| AIM OF THE EXERCISE |
Only the number is needed: the count of lines in the records with the word "will".

| DATA SUPPLIED |
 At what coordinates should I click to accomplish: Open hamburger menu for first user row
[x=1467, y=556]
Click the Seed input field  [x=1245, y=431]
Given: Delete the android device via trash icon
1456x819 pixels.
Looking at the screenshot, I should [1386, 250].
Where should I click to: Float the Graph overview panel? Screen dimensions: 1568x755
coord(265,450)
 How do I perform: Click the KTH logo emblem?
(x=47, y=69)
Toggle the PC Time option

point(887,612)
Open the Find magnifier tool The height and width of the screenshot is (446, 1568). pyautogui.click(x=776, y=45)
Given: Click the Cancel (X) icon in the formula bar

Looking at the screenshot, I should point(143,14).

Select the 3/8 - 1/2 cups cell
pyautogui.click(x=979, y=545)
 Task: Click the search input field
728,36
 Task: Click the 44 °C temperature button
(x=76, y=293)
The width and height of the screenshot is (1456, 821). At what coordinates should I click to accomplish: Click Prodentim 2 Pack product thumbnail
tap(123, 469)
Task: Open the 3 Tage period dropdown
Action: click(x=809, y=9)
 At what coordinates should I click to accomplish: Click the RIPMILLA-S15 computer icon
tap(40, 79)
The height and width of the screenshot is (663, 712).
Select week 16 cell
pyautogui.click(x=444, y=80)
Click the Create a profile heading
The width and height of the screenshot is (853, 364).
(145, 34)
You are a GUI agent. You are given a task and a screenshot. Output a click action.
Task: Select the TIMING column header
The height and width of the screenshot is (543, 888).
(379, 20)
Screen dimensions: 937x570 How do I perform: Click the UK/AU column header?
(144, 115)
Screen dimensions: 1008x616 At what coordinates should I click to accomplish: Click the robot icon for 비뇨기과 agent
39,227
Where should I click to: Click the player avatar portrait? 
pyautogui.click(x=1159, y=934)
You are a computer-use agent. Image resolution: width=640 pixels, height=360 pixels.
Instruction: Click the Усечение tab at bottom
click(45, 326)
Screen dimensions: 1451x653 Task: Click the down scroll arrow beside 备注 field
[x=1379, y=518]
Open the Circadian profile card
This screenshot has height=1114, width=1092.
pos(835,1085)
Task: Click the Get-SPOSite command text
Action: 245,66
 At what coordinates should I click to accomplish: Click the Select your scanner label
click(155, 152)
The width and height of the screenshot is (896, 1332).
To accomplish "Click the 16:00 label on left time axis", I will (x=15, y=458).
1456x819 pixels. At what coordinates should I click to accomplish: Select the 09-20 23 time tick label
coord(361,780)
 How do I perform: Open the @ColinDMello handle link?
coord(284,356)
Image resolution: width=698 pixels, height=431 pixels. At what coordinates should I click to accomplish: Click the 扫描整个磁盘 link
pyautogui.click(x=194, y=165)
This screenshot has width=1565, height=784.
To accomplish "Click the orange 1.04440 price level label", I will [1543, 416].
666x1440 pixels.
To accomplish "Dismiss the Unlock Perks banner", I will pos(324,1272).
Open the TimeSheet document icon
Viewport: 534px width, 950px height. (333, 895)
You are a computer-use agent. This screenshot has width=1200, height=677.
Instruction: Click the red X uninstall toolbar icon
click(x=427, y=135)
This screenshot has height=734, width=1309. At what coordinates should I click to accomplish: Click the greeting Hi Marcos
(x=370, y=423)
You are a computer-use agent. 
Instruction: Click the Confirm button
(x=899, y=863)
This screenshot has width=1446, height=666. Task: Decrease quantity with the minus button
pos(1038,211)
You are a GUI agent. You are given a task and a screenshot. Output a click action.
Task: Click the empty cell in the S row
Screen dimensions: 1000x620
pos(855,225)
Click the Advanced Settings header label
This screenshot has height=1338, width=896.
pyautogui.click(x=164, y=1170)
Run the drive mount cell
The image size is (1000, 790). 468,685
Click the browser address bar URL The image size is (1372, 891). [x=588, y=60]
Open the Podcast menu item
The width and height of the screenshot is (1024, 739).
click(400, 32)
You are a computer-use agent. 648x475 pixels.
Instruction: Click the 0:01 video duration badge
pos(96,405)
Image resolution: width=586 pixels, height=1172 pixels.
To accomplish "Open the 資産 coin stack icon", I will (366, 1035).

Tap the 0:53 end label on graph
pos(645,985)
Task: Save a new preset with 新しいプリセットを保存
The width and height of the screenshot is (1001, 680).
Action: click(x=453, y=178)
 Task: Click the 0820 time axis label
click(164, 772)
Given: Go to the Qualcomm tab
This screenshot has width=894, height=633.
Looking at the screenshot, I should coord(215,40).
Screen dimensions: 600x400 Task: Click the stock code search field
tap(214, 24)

| FINISHED EXERCISE |
4